Three patients reported that they could improve if they got up and moved around, while three others noticed that, apart from moving around, they would improve if they took coffee. Two patients observed a degree of headache relief if they took analgesics.
Five of these patients were treated with lithium carbonate 300–600 mg/day, before bedtime. In one case an excellent response, i.e. complete remission of headache, to this treatment was observed. In another patient, the response was satisfactory, i.e. a decrement of 50% in the headache frequency, and therefore lithium was maintained. Not responding to this treatment with lithium or in cases where lithium was not a suitable option, the other patients were treated with bromazepan, flunarizine, gabapentin, amitriptyline, valproic acid, indomethacin and beta-blockers. The follow up of this series of cases is still relatively short, but it is now over six months for all patients. We continue to pursue an adequate treatment for them, since some patients have shown initial improvement with one or other drug, but hypnic headache has relapsed during the follow up. Except for one case of complete remission of this nightly occurring headache, we have not observed any other case of headache suppression by medications or otherwise.
Discussion
In accordance with the more recent literature (1–3), the majority of our patients were women aged 51 or more. Frequency of headache, its location and the quality of pain were variable among our patients, but always the same for each patient. In some cases, the duration of pain was variable even for the same patient, and the time of occurrence was also variable for three of them. The severity of pain was considered at least moderate for the patients, who often had headache daily. As a consequence, quality of life and frustration with lack of diagnosis and therapeutic options rated highly among the patients in this group.
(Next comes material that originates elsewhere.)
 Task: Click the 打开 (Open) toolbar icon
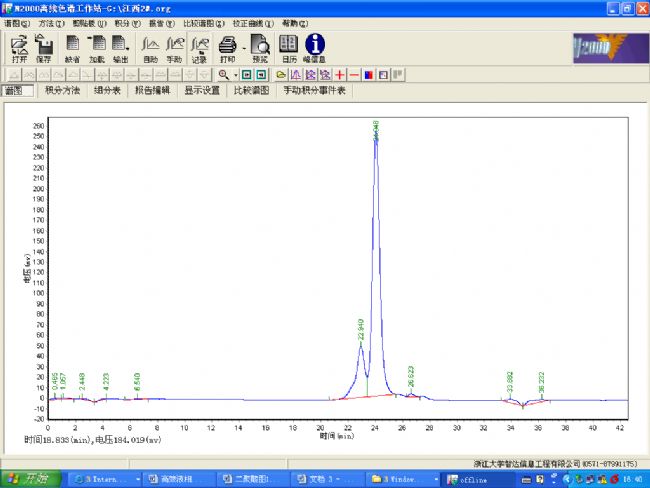19,47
In accordance with the literature, our group of patients presented headache during daytime naps and sometimes relate it to dreaming (1). The relationship between headache or pain to dreams is intriguing to say the least (7–10). Dreams often happen during the REM stage of sleep, and they may happen in up to 40% of people during naps (11). Waking up with headaches at night from dreams and also from naps has already been observed by Dexter and Weitzman in 1970 (7) even before the initial description of the Hypnic Headache Syndrome by Raskin in 1988 (1). In 1975, Dexter and Riley (8) observed that in the REM stage, a more prolonged and severe pain might be necessary to arouse the individual from the inhibitory waking up mechanisms in action. We cannot elaborate further on the subject of headaches occurring during the REM stage of sleep in Hypnic Headache Syndrome as this evaluation has not yet been completed in our patients.
The majority of our patients reported headache relief if getting up and walking around as they woke up with pain. This finding may be related to an improvement of brain blood flow, which is known to change by posture, physical activity, and sleep stages through altered vascular tonus (12).
The most striking feature was the time taken to reach a diagnosis. It took at least one year for each case, and more than 10 years for three patients who had daily headaches at a specific time of the night. We believe that registration of headache patterns in diaries was the most important tool in our diagnosis. Once secondary causes of night headache were excluded, Hypnic Headache Syndrome was the obvious option.
With regard to treatment for this condition, except for one case of complete remission using lithium, we did not register any other such successful result. Therefore, we believe that a good response to lithium, caffeine or indomethacin cannot be part of the diagnostic criteria for this disease (13, 14).